- _Required action_
In the records below, tally every line containing "corner". Report only the total.

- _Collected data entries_
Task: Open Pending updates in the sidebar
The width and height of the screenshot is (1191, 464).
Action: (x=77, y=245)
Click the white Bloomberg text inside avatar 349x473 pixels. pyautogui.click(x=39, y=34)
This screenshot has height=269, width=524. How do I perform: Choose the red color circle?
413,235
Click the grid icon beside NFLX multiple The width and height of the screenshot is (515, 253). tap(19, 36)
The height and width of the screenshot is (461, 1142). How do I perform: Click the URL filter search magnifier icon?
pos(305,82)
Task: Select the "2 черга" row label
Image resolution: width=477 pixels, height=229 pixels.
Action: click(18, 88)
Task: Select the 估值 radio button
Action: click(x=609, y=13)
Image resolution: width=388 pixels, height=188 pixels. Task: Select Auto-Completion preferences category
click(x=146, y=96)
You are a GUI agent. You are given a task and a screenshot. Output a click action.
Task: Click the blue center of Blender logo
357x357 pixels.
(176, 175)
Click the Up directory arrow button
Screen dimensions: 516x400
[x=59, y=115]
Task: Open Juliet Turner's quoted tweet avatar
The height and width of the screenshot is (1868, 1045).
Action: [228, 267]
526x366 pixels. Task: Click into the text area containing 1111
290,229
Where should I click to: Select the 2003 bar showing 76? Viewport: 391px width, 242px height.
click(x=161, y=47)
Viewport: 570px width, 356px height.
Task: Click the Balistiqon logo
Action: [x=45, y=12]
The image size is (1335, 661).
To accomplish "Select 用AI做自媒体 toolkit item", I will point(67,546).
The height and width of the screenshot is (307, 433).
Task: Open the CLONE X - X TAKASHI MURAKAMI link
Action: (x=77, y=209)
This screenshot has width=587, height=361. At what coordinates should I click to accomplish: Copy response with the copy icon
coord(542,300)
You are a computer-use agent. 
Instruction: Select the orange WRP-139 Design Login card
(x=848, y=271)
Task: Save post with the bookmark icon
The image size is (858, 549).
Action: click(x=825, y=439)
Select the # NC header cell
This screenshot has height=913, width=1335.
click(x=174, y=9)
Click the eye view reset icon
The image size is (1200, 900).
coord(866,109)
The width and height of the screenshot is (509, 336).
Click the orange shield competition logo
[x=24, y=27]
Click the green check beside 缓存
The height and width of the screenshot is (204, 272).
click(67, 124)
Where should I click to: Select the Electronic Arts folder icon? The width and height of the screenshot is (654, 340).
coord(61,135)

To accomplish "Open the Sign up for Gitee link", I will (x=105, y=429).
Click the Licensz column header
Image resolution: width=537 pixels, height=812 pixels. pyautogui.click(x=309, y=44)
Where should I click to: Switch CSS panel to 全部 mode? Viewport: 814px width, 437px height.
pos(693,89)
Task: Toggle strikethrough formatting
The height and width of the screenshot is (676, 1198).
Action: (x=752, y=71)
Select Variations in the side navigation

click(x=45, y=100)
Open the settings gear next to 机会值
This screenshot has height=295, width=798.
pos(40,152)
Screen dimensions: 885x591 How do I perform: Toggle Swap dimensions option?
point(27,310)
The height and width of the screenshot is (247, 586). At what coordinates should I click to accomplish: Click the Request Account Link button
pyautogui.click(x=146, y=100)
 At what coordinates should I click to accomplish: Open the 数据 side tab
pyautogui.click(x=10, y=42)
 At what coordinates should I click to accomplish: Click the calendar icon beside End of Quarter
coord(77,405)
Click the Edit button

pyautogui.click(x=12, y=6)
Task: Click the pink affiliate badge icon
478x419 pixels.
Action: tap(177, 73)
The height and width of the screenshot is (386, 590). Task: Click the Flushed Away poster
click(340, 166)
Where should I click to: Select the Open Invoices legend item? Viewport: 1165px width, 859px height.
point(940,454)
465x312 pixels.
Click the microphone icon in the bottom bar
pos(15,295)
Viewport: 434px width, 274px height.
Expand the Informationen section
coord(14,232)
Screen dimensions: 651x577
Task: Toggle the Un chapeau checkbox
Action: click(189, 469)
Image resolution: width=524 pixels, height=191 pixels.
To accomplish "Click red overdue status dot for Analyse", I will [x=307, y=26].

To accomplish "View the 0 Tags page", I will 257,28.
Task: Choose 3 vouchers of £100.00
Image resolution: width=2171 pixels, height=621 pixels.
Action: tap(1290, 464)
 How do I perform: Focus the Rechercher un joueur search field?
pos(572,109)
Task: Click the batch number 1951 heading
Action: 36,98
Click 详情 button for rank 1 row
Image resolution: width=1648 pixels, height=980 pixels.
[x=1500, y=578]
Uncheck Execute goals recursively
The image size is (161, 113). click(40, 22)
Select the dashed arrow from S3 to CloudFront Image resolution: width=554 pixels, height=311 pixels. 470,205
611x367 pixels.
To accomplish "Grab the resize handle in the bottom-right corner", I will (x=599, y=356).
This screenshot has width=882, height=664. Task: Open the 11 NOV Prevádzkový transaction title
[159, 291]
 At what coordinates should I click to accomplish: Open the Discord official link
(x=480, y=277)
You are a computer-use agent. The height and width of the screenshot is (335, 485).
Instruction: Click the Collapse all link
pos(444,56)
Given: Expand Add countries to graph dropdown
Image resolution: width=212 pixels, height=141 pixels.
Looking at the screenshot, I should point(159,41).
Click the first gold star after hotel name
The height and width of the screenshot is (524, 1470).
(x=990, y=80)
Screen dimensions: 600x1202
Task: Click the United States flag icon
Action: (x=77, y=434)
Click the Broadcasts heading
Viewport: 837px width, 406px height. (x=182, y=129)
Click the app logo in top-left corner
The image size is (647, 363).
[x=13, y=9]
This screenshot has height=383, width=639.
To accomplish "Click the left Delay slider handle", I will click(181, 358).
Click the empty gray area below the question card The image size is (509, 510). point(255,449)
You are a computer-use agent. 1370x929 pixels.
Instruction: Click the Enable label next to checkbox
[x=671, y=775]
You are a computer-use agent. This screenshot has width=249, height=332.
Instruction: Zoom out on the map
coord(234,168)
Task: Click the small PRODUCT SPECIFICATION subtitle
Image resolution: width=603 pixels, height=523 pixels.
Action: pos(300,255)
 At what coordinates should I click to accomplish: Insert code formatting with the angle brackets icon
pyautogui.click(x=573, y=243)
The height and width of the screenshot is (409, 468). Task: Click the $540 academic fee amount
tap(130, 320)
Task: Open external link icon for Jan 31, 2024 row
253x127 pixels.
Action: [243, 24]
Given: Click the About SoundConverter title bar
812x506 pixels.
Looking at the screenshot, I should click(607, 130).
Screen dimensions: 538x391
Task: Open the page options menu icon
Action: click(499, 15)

- _Exercise solution_
2